Instructions to follow
Your task is to copy the lines of the data below from the line holding "行业整体除湿方案 (584, 988)" through the line holding "Who we are (186, 1849)", inclusive, exactly and with nothing added.

Extracted entries
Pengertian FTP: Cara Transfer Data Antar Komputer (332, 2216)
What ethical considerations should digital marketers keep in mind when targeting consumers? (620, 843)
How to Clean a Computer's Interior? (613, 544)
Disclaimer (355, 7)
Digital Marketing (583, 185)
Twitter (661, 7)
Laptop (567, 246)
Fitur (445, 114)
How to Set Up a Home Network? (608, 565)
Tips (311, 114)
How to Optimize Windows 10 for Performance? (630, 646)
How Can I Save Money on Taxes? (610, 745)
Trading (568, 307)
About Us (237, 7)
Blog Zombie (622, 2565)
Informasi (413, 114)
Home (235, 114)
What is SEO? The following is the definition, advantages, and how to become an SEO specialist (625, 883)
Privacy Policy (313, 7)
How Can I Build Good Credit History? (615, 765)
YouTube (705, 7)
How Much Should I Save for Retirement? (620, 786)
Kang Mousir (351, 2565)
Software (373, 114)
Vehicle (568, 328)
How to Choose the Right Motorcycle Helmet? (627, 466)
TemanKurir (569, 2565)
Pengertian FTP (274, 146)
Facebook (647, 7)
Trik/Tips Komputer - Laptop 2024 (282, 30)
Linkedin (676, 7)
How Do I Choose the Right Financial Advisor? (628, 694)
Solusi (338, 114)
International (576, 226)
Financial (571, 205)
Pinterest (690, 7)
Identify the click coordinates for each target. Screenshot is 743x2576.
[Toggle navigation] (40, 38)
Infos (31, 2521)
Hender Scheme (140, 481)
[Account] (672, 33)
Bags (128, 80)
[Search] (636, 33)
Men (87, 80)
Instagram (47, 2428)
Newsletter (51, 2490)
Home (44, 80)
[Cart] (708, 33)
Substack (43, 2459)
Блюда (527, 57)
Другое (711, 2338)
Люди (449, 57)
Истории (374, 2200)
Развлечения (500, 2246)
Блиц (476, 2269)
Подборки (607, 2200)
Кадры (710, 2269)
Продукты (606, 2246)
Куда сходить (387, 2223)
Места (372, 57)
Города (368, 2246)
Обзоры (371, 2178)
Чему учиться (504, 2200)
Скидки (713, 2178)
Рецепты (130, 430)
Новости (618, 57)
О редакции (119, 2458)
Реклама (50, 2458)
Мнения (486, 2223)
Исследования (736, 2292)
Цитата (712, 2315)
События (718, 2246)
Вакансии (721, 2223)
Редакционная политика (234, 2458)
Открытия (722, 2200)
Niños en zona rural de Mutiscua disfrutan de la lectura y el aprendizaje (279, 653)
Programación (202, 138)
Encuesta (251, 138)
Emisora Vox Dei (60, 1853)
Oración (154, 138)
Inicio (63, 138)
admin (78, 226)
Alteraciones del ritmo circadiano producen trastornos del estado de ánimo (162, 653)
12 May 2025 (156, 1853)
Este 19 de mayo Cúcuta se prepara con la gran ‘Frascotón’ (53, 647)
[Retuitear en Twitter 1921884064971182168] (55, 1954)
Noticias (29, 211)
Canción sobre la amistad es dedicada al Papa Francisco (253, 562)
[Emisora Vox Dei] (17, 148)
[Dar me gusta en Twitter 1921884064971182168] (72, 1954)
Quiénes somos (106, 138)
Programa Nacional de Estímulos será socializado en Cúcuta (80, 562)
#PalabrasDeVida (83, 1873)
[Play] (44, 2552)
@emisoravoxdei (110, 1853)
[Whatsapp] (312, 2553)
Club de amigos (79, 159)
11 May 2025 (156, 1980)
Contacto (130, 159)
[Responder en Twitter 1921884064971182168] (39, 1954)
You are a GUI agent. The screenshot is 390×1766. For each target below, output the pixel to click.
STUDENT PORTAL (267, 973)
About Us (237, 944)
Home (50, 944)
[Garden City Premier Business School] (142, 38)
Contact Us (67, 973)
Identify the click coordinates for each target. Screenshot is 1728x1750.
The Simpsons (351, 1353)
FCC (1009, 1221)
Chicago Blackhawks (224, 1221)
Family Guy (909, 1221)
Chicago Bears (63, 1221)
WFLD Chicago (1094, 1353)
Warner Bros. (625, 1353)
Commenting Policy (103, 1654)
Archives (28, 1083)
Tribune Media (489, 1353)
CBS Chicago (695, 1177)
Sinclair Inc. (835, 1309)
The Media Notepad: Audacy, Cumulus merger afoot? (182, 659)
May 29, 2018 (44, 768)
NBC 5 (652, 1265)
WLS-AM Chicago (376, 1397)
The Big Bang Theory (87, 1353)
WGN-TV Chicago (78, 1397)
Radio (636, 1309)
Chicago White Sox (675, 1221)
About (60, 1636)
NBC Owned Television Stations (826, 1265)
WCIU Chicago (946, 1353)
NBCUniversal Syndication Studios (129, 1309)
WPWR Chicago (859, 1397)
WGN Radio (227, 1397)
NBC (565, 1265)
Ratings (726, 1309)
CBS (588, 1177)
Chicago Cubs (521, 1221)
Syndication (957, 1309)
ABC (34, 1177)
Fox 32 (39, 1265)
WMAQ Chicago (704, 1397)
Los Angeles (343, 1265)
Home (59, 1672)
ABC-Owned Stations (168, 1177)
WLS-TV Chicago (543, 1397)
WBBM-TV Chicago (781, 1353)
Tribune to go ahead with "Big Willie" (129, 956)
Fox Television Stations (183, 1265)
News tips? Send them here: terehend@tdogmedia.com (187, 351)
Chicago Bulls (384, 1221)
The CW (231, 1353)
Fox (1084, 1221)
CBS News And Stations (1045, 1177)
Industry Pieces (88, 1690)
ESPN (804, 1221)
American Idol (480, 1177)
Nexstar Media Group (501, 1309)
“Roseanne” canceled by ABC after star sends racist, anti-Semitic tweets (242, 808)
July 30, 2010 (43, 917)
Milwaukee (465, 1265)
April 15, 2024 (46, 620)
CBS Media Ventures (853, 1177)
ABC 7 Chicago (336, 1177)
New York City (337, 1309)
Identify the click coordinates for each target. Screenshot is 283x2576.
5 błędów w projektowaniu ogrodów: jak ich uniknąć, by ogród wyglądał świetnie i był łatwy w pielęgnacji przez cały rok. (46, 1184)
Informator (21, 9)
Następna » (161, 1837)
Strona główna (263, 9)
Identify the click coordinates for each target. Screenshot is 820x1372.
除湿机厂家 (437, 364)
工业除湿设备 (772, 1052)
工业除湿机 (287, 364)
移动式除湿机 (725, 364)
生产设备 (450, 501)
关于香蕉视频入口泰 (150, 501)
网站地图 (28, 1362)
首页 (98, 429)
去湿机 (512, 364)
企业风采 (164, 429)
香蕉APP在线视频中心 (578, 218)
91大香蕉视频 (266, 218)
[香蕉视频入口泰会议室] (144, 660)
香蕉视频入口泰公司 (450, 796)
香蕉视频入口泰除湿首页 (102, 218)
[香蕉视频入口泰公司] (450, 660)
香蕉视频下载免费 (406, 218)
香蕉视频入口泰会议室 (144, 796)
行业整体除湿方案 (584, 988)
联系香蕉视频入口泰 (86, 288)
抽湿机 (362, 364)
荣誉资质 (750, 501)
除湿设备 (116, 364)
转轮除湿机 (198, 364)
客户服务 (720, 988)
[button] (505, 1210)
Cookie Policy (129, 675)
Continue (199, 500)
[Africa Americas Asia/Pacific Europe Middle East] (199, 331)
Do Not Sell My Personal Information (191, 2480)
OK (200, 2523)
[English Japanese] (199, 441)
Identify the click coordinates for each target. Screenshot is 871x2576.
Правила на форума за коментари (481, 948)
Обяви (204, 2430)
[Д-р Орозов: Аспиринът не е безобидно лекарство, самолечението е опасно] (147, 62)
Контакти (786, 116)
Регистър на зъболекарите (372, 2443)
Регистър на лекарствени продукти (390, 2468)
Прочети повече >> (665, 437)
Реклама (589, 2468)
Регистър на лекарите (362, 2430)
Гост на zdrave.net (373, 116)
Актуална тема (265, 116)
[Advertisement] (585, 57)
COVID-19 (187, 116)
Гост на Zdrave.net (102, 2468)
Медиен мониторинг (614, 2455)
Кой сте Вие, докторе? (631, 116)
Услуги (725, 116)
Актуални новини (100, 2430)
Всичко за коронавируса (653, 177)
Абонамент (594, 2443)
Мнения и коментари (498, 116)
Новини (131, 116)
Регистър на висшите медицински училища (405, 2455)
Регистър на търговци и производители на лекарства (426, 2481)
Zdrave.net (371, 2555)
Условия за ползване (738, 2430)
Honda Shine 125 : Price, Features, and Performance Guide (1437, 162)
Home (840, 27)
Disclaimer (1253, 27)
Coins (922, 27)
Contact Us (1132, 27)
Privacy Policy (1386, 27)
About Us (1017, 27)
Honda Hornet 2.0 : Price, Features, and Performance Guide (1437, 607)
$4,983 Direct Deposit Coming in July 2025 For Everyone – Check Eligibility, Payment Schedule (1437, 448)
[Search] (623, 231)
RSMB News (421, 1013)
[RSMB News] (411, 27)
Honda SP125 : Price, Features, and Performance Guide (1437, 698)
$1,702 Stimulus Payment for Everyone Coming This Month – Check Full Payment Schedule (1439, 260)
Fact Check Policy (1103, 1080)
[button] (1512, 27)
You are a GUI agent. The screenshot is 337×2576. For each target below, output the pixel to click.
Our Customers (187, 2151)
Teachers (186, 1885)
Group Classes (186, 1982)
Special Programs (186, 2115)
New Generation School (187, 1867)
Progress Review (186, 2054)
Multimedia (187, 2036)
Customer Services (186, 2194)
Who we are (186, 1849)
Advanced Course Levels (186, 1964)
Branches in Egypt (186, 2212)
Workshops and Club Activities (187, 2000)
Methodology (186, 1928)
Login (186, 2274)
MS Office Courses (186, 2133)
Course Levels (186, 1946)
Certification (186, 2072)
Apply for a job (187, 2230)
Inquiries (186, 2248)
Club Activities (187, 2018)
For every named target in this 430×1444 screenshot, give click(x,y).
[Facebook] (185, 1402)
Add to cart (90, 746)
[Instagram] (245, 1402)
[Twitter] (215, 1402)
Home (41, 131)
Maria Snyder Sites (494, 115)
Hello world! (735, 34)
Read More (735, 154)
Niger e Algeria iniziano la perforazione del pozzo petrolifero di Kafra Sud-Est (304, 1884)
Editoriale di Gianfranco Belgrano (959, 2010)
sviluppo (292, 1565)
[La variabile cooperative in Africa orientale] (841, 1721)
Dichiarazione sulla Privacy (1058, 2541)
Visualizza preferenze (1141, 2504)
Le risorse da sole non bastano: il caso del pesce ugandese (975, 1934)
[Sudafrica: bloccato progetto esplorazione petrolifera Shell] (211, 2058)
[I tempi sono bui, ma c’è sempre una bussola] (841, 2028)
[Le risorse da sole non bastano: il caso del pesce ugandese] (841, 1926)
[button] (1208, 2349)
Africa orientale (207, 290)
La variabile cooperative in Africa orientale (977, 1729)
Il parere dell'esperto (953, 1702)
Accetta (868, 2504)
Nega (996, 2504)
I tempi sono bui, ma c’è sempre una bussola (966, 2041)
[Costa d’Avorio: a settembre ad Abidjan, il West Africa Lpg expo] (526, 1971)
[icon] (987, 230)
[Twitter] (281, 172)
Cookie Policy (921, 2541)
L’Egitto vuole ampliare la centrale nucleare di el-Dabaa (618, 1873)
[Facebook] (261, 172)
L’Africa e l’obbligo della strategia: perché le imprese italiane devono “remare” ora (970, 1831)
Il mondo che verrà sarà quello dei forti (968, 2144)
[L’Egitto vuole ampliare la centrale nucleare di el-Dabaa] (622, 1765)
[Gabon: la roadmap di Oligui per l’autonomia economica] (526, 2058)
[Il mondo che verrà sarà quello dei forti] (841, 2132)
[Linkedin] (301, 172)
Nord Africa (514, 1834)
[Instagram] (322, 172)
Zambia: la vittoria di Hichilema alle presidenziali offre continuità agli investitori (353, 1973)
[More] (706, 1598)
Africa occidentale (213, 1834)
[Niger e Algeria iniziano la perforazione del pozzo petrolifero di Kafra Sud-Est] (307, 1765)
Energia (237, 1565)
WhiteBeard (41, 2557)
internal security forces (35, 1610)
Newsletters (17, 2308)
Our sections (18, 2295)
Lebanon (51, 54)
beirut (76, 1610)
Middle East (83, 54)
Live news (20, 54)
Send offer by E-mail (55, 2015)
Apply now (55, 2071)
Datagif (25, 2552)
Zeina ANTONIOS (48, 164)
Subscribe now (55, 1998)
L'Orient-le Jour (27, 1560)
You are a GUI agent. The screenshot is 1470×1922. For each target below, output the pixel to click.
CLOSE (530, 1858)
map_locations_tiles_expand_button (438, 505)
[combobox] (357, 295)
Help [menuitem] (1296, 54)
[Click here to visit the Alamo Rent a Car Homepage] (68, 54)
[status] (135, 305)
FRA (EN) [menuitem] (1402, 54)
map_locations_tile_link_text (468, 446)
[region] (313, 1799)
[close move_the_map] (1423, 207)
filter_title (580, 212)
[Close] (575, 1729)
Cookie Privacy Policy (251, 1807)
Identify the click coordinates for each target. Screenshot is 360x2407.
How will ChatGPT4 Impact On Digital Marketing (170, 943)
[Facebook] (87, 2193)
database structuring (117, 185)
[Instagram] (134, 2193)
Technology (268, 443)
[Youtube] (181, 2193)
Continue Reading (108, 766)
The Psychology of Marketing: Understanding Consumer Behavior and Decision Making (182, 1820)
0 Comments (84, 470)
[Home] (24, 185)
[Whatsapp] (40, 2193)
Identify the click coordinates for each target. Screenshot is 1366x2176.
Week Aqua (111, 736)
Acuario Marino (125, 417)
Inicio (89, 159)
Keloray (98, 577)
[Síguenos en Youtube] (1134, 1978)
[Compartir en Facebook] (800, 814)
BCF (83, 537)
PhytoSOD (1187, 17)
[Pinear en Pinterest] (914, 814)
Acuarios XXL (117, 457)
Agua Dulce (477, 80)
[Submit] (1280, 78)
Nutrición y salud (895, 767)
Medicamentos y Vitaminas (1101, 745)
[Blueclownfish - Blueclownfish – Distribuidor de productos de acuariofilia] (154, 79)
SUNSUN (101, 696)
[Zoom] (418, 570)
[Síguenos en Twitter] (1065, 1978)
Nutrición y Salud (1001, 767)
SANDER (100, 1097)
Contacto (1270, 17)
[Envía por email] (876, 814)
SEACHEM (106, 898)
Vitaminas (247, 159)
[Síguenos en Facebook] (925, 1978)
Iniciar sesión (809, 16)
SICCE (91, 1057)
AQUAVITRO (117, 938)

Task output
行业整体除湿方案 (584, 988)
联系香蕉视频入口泰 (86, 288)
抽湿机 (362, 364)
荣誉资质 (750, 501)
除湿设备 (116, 364)
转轮除湿机 (198, 364)
客户服务 (720, 988)
[button] (505, 1210)
Cookie Policy (129, 675)
Continue (199, 500)
[Africa Americas Asia/Pacific Europe Middle East] (199, 331)
Do Not Sell My Personal Information (191, 2480)
OK (200, 2523)
[English Japanese] (199, 441)
Identify the click coordinates for each target. Screenshot is 871x2576.
Правила на форума за коментари (481, 948)
Обяви (204, 2430)
[Д-р Орозов: Аспиринът не е безобидно лекарство, самолечението е опасно] (147, 62)
Контакти (786, 116)
Регистър на зъболекарите (372, 2443)
Регистър на лекарствени продукти (390, 2468)
Прочети повече >> (665, 437)
Реклама (589, 2468)
Регистър на лекарите (362, 2430)
Гост на zdrave.net (373, 116)
Актуална тема (265, 116)
[Advertisement] (585, 57)
COVID-19 (187, 116)
Гост на Zdrave.net (102, 2468)
Медиен мониторинг (614, 2455)
Кой сте Вие, докторе? (631, 116)
Услуги (725, 116)
Актуални новини (100, 2430)
Всичко за коронавируса (653, 177)
Абонамент (594, 2443)
Мнения и коментари (498, 116)
Новини (131, 116)
Регистър на висшите медицински училища (405, 2455)
Регистър на търговци и производители на лекарства (426, 2481)
Zdrave.net (371, 2555)
Условия за ползване (738, 2430)
Honda Shine 125 : Price, Features, and Performance Guide (1437, 162)
Home (840, 27)
Disclaimer (1253, 27)
Coins (922, 27)
Contact Us (1132, 27)
Privacy Policy (1386, 27)
About Us (1017, 27)
Honda Hornet 2.0 : Price, Features, and Performance Guide (1437, 607)
$4,983 Direct Deposit Coming in July 2025 For Everyone – Check Eligibility, Payment Schedule (1437, 448)
[Search] (623, 231)
RSMB News (421, 1013)
[RSMB News] (411, 27)
Honda SP125 : Price, Features, and Performance Guide (1437, 698)
$1,702 Stimulus Payment for Everyone Coming This Month – Check Full Payment Schedule (1439, 260)
Fact Check Policy (1103, 1080)
[button] (1512, 27)
You are a GUI agent. The screenshot is 337×2576. For each target below, output the pixel to click.
Our Customers (187, 2151)
Teachers (186, 1885)
Group Classes (186, 1982)
Special Programs (186, 2115)
New Generation School (187, 1867)
Progress Review (186, 2054)
Multimedia (187, 2036)
Customer Services (186, 2194)
Who we are (186, 1849)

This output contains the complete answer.